2025 Frontiers Conversation Series

Don’t Forget the Human
with Rory Sutherland on Wednesday, May 7

Rory Sutherland, Ogilvy’s witty adman, has a knack for noticing what others miss. And what frequently gets missed is the human side of a problem. Too often, Rory points out, we fall into the trap of turning everything into a “high school math problem,” where we think only of budgets, deadlines, and KPIs. We forget the human on the end of our product or service and think only of what we can track in a spreadsheet. 

“I always ask the question,” Rory writes, “What would’ve happened if you hadn’t given the brief for High Speed 2 [a rail project in the UK] to a load of engineering firms who immediately focused on speed, time, distance, capacity? What if you’d given the brief to Disney instead? They would’ve said, ‘First of all, we’re going to rewrite the question. The right question for High Speed 2 is: How do we make the train journey between London and Manchester so enjoyable that people feel stupid going by car?’ That’s the right question.”

What do we gain by putting humans back into the equation? And how can we do it better? That’s what we’ll speak with Rory about. Questions made all the more urgent as the rise of AI threatens to push humans even further out of consideration.

Rory Sutherland is the vice chairman of Ogilvy in the U.K, where he established their behavioral science group in 2012. He is the author of Alchemy, a TED speaker, the creator of Nudgestock, an annual event at the intersection of behavioral science and marketing, and an accidental sensation on TikTok.

Read Rory Sutherland’s articles on Behavioral Scientist.


Exploring Behavioral Science and Current Events
with Cass Sunstein on Wednesday, May 28

Cass Sunstein is one of the few people who might be able to make sense of what’s going on right now. Sunstein is a professor at Harvard Law School with experience working in two government administrations, and an author who has written about policy tradeoffs, campus free speech, and how to make the government simpler.

Rapid changes in U.S. government policy, particularly in higher education and scientific research, have created a new landscape that businesses, nonprofits, and universities need to navigate. Cass’s work can help people do just that.

We’ll ask him about the issues that he sees as the most pressing, what he perceives as temporary versus permanent shifts, and his advice for those charting their course through these changes.

Cass Sunstein is a legal scholar and professor at Harvard University. He served in government under the Obama and Biden administrations. He is the author of a number of books, including Nudge (with Richard Thaler) and Noise (with Daniel Kahneman and Olivier Sibony). He also edited Can It Happen Here?, a volume exploring the possibility of authoritarianism in the United States, and authored Simpler, which describes the ways the government can function more effectively based on his experience working in the Obama administration. He writes the newsletter, Cass’s Substack.
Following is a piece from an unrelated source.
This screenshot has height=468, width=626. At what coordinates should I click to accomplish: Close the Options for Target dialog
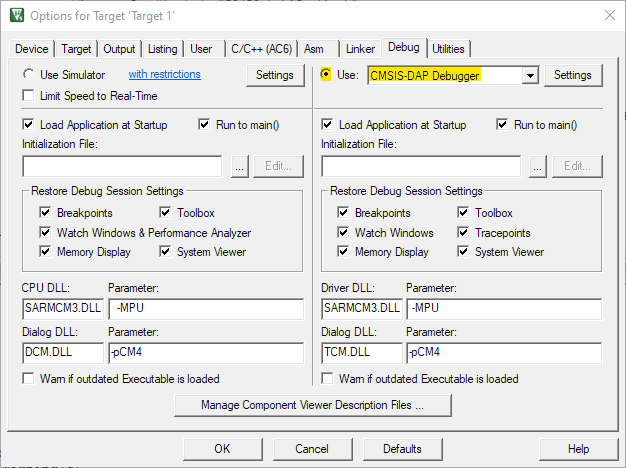tap(609, 15)
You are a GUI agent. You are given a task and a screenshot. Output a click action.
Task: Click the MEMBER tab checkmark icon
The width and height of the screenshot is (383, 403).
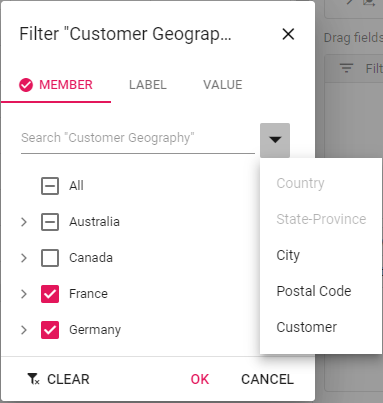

Read Cass Sunstein’s articles on Behavioral Scientist.


June 18, Pursuing Workplace Equality in an Era of Backlash with Siri Chilazi

Pursuing Workplace Equality in an Era of Backlash
with Siri Chilazi on Wendesday, June 18

“Very few people are against fairness but we don’t all agree on what it entails,” write Siri Chilazi and Iris Bohnet in their 2025 book Make Work Fair. “Whatever you may think about the current DEI approaches being used in organizations, or however you feel about the current tenor of the public debate around DEI, we hope you share our ultimate goal: making work fair for everyone.”

Siri and Iris’s goal in Make Work Fair is neither to preach nor judge but to show “how we can (re)design work for real results based on the best evidence social science has to offer.”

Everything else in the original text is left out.